Search code examples
pythonmd5scanning

Check if MD5 value exists in an index file


I am trying to figure out a way to verifying if my code can cross-verify the existence of a url string's md5 conversion value in an index file and if yes skip the scan.

Below is my code

The url formed is converted to md5 string and then stored in a idx file once scan completes, the goal is future scans should not pickup the same url. The issue I see is if str(md5url) in line is not getting executed, probably because am not using '\n' as a suffix while adding the hash to the file. But I tried that its still not working.

Any ideas?

def computeMD5hash(string_for_hash):
    m = hashlib.md5()
    m.update(string_for_hash.encode('utf-8'))
    return m.hexdigest()


def writefilehash(formation_URL):
    fn="urlindex.idx"
    try:
        afile = open(fn, 'a')
        afile.write(computeMD5hash(formation_URL))
        afile.close()
    except IOError:
        print("Error writing to the index file")

fn="urlindex.idx"
try:
    afile = open(fn, 'r')
except IOError:
    afile = open(fn, 'w')

for f in files:
    formation=repouri + "/" + f
    #print(computeMD5hash(formation))
    md5url=computeMD5hash(formation)
    hashlist = afile.readlines()
    for line in hashlist:
        if str(md5url) in line:
            print ("Skipping " + formation + " because its already scanned and indexed as  " + line)
        else:
            if downloadengine(formation):
                print ("Download completed " + formation)
                print ("Starting to write to database..")
                #writetodatabase()
                print ("Writing hash value ..")
                writefilehash(formation)

print("Closing..")
afile.close()

Solution

  • You are testing in a loop. For every line that doesn't match, you download:

    line1
        if hash in line:
            print something
        else
            download
    line2
        if hash in line:
            print something
        else
            download
    line3
        if hash in line:
            print something
        else
            download
    

    If the hash is in line 1, then you still download, because the hash is not in line 2 or line 3. You should not decide to download until you tested all lines.

    The best way to do this is to read all the hashes in one go, into a set object (because testing for containment against a set is faster).

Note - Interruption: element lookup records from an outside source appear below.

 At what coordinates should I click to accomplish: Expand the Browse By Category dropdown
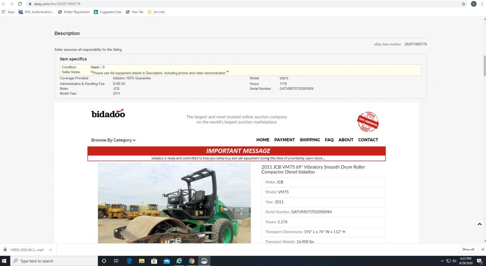tap(113, 140)
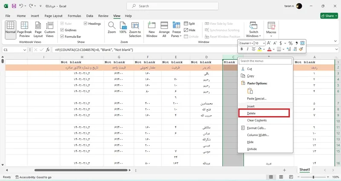Open the Freeze Panes menu

point(176,29)
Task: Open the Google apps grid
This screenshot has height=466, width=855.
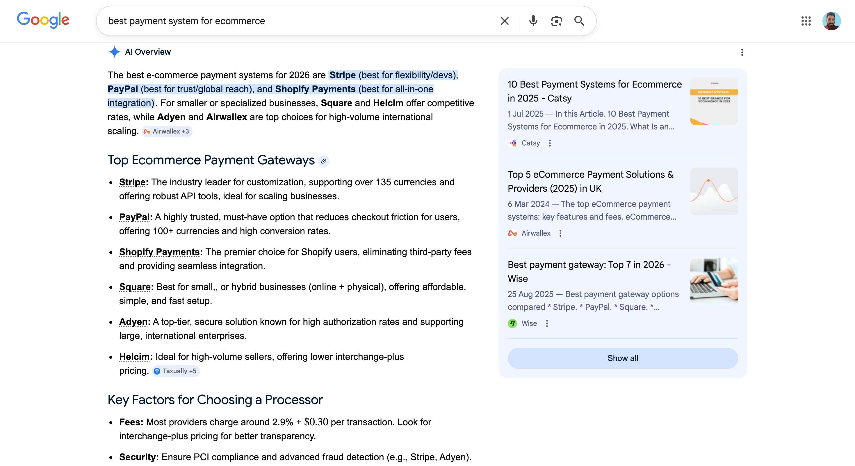Action: point(806,21)
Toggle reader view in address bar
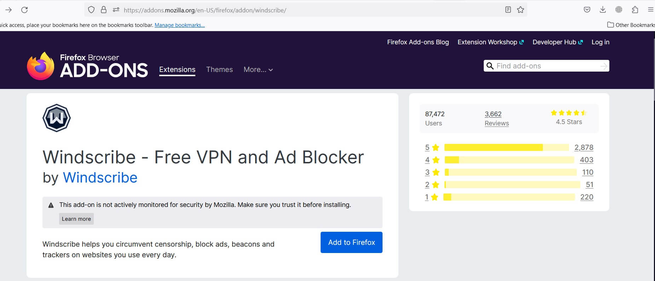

Remove the line separators:

    try:
        with open(fn) as hashfile:
            hashes = {line.strip() for line in hashfile}
    except IOError:
        # no file yet, just use an empty set
        hashes = set()
    

    then when testing new hashes use:

    urlhash = computeMD5hash(formation)
    if urlhash not in hashes:
        # not seen before, download
        # record the hash
        hashes.add(urlhash)
        with open(fn, 'a') as hashfile:
            hashfile.write(urlhash + '\n')